I’m working on four short blog posts that I’ll roll out over the next few weeks to sort of explain what Anne-Claire and I have been up to, and what has happened to us over the past month. Though there have been some potentially scary moments, we’ve managed to see a few new things and we certainly can’t complain about what we’ve been able to see. The raft of changes was ushered in by our evacuation from Lodja to Goma. For anyone who’s at all familiar with African politics, the fact that we were flown to Goma, the veritable seat of instability on DRC’s eastern border, should strike you as ironic, especially given the relative security and sense of safety that we’ve experienced and I’ve written about since arriving in Lodja. In fact, though, it made sense due to its proximity to Lodja by UN flights, and also because with years of instability, NGOs there have a plan when things go awry.

Flying Goma to Kindu
I’m quickly coming to regard the flights between Lodja and Goma as some of the most stunning I’ve ever been on. We often fly low enough that this is the view for much of both flights, until we hit the Albertine Rift and Lake Kivu in the east.

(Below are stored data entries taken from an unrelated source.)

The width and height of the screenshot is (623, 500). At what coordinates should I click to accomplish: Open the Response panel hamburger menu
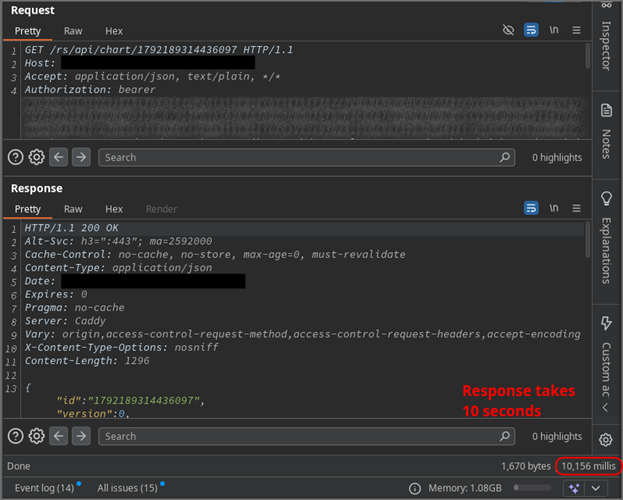576,209
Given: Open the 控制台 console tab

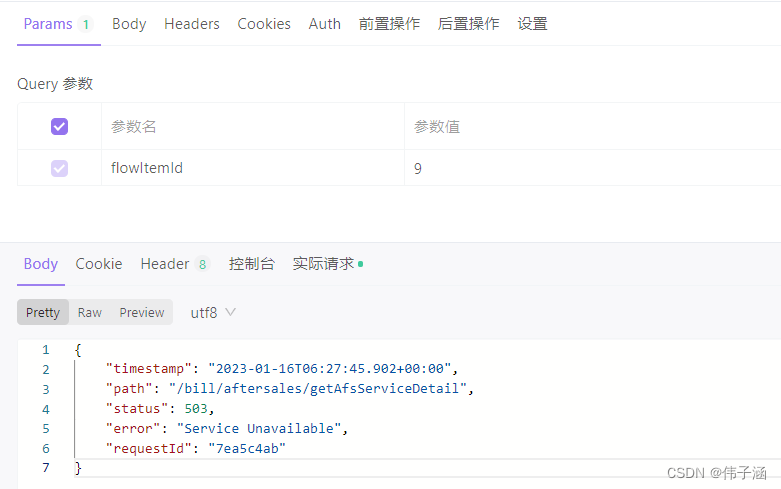Looking at the screenshot, I should click(x=251, y=264).
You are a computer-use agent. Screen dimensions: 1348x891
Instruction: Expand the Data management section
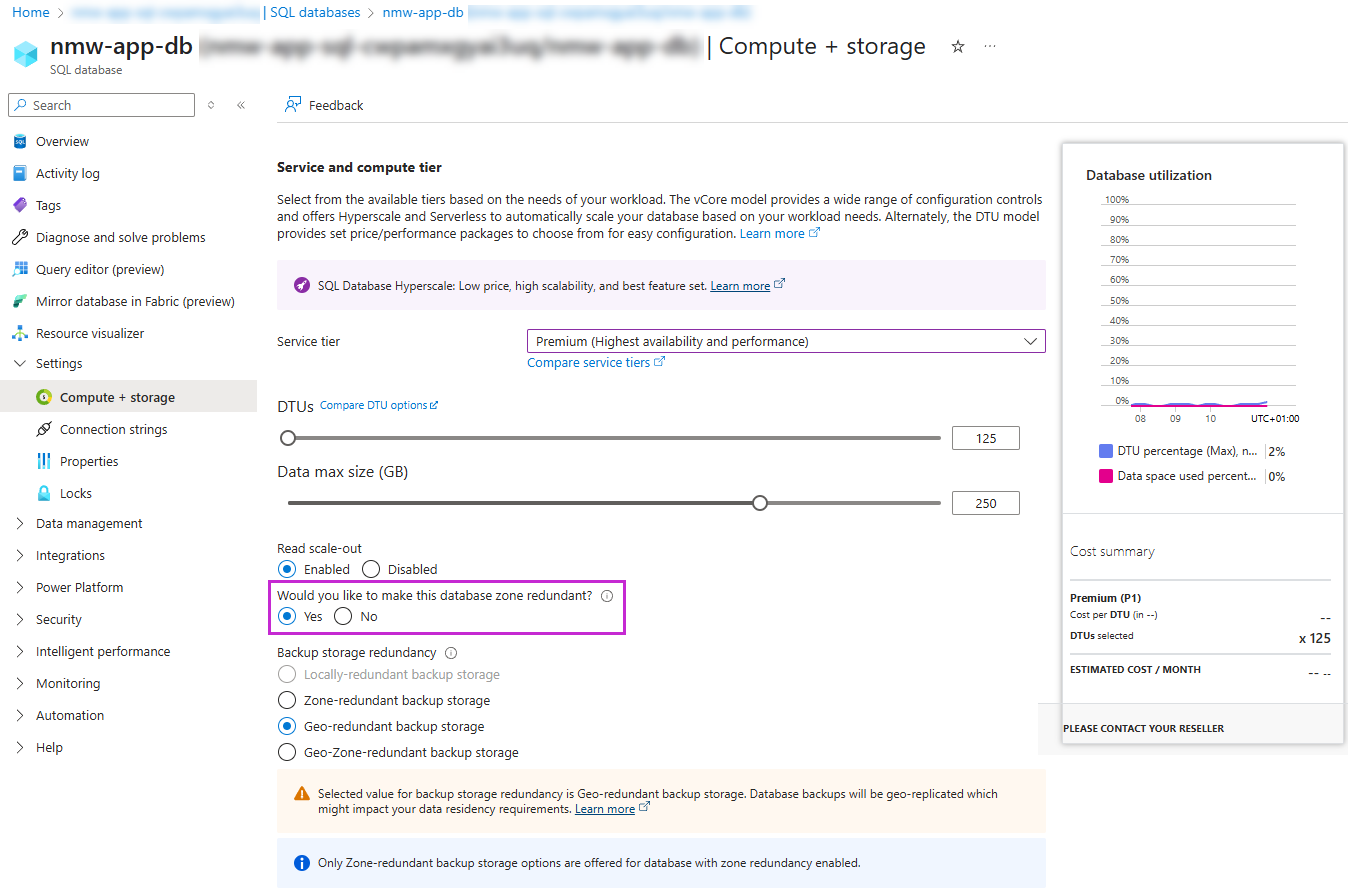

And that’s just what happened in Lodja last month. It’s a bit of a long story, but basically long-festering tensions between loosely affiliated (for the vast majority of the population) groups, one whose members identify themselves as being from the savanna and another whose members identify themselves as forest people. As so often happens in venial societies that engender self interest, the leadership of each group is highly centralized and manipulative of the supposed conflict for their own ends. The morning of March 25, the strongman of the savanna group, a 20-something enforcer, was shot and killed outside of his house, which happened to be right across the street from where Anne-Claire and I live, and not far from the office – where we were at the time. We had little idea that anything was wrong, until later that afternoon, when groups of young men ran past the office yelling and singing and carrying machetes. Groups of savanna affiliates set fire to houses of forest people, and we saw one man staggering down the road who had been struck three times in the head. He was bleeding a lot, but one of our colleagues saw him being stitched up at the health center a few hours later. The machetes, it seemed, were mostly employed to hack apart bamboo fences and pull them apart for those who didn’t have weapons.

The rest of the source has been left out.